CN109266572A - 生产谷氨酰胺转氨酶的干酪乳杆菌诱变菌及其用途

Info

Publication number: CN109266572A
Application number: CN201811024020.7A
Authority: CN
Inventors: 张胤; 李肯; 赵聃
Original assignee: Hunan Ken Gene Technology Co ltd
Current assignee: Hunan Junyifu Food Co ltd
Priority date: 2018-09-04
Filing date: 2018-09-04
Publication date: 2019-01-25
Anticipated expiration: 2038-09-04
Also published as: CN109266572B

Abstract

本发明提供一种诱变的干酪乳杆菌(Lactobacillus casei strain)及其生物制剂，其中该诱变菌是干酪乳杆菌KJY14(KJY‐HN001‐01‐04)，CGMCC NO.15424，保藏日期为2018年03月07日。本发明还提供该诱变菌所制备的含有谷氨酰胺转氨酶(Glutamine transaminase)的生物制剂。本发明还提供该诱变菌单独或联合其他乳酸菌制备用于酸豆奶、酸奶豆腐、豆清液饮料、豆清液酸汤的凝固剂的用途。

Description

生产谷氨酰胺转氨酶的干酪乳杆菌诱变菌及其用途

技术领域

本发明属于生物制剂领域，具体是涉及一种诱变的干酪乳杆菌，并通过该诱变菌来生产谷氨酰胺转氨酶，以及涉及通过该谷氨酰胺转氨酶来制备用于凝固作用的生物制剂的用途。

背景技术

谷氨酰胺转氨酶(Transglutaminase，E.C.2.3.2.13)简称TG酶，是一种具有改善蛋白质组织，风味及货架期等功能性质的生物酶。TG酶主要来源于哺乳动物的肝脏、血液、毛囊及毛皮中；工业生产中主要利用微生物生产；另外，在一些植物组织中也发现了该酶的存在。根据来源不同，一般把TG酶分为组织谷氨酰胺转氨酶(Tissue Transglutaminase，tTG)和微生物谷氨酰胺转氨酶 (Microbial Transglutaminase，MTG)。谷氨酰胺转氨酶最早在20世纪50年代由 Waeksch等从豚鼠肝脏中分离出来，早期的研究主要集中在动物组织中的谷氨酰胺转氨酶，自从1989年Ando等从轮枝霉链菌中分离出谷氨酰胺转氨酶之后， TG酶在工业中的运用研究迅速发展起来，是生产新型蛋白食品常用酶之一，并有“21世纪超级黏合剂”之美称。研究发现，微生物来源的TG酶具有其独特的优势特点，其分子量相对较小，在23kDa～45kDa时，多数为40kDa左右，催化交联程度高。TG酶是一种能够催化蛋白质分子内或分子间产生交联作用的生物酶，因此作为肉类重组加工的一种手段而得到应用。近些年来，国内外对TG酶在肉类重组制品中的应用进行了许多研究。随着消费人群对健康食品认识的提高，食品的营养价值及其安全性越来越受到人们的关注。TG酶作为新型的食品添加剂，其来源广、添加量少、不会有副产物生成，对人体是非常安全健康。

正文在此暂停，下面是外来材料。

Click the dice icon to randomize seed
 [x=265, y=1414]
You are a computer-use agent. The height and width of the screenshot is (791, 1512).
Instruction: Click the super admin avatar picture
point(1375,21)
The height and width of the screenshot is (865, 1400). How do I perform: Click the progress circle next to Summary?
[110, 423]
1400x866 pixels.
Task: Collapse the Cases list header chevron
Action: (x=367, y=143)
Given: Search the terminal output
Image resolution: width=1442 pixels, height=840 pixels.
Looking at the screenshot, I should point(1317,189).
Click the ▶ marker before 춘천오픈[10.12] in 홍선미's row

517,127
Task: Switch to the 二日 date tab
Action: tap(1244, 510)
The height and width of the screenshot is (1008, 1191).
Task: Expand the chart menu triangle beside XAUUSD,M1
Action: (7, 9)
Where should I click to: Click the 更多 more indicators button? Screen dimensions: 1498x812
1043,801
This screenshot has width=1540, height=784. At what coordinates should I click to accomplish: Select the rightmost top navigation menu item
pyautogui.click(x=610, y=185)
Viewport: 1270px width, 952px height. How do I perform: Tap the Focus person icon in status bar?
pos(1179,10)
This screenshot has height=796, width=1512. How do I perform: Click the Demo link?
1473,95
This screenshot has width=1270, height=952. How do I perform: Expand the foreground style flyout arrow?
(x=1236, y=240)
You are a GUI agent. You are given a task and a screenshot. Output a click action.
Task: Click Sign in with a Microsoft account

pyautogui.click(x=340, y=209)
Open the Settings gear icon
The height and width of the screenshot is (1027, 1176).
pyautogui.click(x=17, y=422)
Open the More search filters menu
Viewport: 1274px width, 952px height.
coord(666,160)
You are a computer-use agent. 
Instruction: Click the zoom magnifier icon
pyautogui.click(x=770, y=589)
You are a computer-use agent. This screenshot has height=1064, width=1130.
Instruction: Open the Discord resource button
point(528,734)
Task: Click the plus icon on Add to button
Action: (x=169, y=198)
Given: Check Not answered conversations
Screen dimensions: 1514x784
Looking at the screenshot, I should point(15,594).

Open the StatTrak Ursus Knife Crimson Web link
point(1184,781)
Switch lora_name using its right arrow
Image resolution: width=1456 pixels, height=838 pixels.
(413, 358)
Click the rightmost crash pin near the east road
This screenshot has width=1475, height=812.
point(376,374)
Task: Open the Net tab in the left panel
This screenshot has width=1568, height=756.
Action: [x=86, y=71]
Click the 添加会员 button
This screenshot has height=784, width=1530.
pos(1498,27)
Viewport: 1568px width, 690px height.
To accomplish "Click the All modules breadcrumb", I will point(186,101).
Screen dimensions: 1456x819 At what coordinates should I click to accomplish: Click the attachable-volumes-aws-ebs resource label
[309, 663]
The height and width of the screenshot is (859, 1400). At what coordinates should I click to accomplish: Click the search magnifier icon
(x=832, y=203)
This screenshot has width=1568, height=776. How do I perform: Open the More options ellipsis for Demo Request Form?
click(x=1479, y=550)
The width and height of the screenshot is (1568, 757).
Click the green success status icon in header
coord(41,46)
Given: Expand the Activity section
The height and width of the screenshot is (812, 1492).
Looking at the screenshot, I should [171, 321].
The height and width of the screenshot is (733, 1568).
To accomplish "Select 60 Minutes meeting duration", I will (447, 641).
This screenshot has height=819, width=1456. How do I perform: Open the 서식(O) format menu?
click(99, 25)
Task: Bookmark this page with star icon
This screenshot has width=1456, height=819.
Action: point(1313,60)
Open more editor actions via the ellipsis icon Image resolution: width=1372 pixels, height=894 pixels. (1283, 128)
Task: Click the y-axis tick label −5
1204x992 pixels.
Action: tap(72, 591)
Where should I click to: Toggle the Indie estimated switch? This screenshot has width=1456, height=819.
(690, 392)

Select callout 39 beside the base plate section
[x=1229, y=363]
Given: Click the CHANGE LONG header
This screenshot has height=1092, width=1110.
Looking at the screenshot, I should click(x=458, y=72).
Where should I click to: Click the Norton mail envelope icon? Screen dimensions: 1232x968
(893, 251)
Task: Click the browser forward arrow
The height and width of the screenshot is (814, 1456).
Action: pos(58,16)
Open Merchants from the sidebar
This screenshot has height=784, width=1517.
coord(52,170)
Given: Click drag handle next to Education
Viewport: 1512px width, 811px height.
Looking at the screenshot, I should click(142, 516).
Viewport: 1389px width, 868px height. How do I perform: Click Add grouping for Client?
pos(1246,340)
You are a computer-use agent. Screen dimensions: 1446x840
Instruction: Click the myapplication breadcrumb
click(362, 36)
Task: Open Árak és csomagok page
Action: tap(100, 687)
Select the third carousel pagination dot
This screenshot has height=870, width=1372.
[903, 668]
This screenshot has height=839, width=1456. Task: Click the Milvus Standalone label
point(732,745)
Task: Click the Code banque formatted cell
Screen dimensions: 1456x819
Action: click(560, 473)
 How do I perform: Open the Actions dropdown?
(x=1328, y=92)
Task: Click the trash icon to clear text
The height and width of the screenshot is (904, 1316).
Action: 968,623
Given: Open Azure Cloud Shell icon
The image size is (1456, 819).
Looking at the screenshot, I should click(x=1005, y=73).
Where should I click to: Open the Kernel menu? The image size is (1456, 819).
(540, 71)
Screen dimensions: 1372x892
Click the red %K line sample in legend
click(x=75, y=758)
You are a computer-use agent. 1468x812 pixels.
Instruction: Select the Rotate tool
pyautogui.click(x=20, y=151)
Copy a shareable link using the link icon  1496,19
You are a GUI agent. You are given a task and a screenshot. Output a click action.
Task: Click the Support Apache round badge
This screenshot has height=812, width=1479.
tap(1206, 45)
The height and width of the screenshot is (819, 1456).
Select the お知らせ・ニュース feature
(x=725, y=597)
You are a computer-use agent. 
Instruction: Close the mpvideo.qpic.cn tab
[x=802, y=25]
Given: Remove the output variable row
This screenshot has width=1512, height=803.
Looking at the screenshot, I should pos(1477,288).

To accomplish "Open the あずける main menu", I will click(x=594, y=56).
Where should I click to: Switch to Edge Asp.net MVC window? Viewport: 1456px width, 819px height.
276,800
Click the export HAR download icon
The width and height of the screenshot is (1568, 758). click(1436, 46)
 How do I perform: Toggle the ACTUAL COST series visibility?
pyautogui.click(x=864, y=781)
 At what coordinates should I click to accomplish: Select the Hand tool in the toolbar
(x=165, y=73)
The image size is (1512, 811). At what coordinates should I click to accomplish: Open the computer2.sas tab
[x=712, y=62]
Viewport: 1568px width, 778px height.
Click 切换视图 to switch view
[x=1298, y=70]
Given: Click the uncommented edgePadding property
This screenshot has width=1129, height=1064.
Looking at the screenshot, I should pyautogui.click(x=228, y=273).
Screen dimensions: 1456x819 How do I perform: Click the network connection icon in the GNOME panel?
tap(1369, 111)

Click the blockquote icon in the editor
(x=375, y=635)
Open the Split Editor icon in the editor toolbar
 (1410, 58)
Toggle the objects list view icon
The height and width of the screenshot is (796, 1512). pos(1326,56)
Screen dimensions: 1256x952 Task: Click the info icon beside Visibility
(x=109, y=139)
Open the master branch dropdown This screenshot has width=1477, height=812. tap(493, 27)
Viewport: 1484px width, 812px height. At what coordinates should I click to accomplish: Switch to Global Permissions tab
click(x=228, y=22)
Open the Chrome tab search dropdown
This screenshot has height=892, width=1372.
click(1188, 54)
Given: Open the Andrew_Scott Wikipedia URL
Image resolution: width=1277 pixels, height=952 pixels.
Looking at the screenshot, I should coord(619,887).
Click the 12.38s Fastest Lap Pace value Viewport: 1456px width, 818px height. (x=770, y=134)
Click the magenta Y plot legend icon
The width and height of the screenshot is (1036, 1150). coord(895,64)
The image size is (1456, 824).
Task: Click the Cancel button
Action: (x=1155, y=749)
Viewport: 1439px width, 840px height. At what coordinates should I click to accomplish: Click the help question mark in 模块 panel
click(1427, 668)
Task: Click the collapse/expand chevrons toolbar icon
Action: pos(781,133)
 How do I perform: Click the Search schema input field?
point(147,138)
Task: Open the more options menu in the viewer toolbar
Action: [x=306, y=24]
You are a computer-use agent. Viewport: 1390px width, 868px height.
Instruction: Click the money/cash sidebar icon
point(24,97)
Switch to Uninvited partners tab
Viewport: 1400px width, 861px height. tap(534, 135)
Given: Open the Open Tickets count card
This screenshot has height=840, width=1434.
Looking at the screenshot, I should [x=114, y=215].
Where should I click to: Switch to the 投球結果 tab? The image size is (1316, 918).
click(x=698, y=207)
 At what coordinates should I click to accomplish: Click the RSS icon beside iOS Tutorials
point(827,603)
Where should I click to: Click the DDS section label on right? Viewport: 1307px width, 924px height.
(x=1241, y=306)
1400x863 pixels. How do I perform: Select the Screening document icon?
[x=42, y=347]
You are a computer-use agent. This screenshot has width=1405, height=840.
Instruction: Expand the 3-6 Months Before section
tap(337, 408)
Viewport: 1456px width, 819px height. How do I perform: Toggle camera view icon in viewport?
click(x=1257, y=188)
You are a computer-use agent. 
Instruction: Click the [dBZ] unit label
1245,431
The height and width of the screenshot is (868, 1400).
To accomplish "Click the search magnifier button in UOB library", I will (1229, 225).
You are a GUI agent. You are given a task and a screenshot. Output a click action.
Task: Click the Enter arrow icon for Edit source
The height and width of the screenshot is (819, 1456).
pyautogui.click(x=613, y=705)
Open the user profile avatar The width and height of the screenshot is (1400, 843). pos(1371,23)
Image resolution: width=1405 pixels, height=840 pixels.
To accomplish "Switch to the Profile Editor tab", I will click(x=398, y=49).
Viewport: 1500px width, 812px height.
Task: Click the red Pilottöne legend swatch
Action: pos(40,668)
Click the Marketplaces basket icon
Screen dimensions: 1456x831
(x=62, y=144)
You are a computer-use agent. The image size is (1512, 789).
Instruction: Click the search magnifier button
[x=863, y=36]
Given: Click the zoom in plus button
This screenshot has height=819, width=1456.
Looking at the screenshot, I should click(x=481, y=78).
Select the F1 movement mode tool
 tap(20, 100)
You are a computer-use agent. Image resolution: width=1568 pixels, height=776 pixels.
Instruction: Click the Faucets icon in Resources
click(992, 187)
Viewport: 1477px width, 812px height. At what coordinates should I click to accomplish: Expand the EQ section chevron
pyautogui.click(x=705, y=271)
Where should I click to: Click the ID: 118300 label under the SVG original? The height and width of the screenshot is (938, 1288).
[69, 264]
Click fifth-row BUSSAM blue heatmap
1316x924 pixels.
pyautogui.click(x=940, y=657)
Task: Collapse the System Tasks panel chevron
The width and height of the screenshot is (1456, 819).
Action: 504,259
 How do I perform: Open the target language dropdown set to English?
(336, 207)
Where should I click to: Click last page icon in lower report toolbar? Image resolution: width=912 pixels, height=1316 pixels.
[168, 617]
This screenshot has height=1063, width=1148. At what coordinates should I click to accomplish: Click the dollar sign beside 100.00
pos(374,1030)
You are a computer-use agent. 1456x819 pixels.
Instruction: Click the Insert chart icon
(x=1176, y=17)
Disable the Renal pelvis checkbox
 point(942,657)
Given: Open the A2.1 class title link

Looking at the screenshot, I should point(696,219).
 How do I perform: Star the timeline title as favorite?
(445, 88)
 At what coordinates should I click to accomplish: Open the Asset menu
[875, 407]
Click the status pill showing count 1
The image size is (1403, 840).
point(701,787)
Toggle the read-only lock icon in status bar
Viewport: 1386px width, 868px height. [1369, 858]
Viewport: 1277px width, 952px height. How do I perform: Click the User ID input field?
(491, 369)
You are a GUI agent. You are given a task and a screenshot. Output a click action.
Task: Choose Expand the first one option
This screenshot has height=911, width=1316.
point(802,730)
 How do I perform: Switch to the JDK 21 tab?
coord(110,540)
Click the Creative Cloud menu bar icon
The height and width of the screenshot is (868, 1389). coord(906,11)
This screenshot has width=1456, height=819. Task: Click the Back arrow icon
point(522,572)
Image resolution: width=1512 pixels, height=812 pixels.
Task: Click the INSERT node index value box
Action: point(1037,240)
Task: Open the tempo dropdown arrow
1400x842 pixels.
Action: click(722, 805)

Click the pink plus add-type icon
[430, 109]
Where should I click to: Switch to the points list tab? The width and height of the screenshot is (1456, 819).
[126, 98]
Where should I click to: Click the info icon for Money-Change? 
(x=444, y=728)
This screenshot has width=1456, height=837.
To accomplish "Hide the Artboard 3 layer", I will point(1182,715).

Tg酶是一种氨基转移酶，它能催化肽链中谷氨酸残基的γ-羧基酰胺和各伯胺的转氨基反应。当肽链上的赖氨酸残基上的ε-氨基作为酰基受体时会形成分子间的ε-(γ-谷氨酰基)赖氨酸共价键。Tang等人还发现大豆蛋白是该酶作用的良好底物。研究都表明，Tg酶无论在内酯豆腐生产还是嫩豆腐生产中，都能发挥有效提高豆腐的凝胶强度、改善豆腐成型性和品质的作用。秦三敏以豆腐凝胶强度为考察指标，优化TG酶用作豆腐凝固剂生产豆腐的工艺条件。Fuke研究发现菠萝蛋白酶是通过水解大豆蛋白而使豆浆凝固的，其中大豆11S球蛋白是酶凝过程中引起胶凝的主要成分。巫庆华研究发现木瓜蛋白酶对蛋白质的作用使得蛋白质暴露出疏水基团，并马上利用蛋白质分子间疏水相互作用再结合成凝胶。栾广忠研究发现：大豆蛋白在碱性蛋白酶Alcalase的作用下部分水解，增加了蛋白质表面疏水性，引起大豆蛋白以11S为骨架，形成较小的蛋白球，小的蛋白球再聚集形成大的蛋白球群，最后通过分子间氢键作用这些蛋白球群相互连接形成了稳定的凝胶。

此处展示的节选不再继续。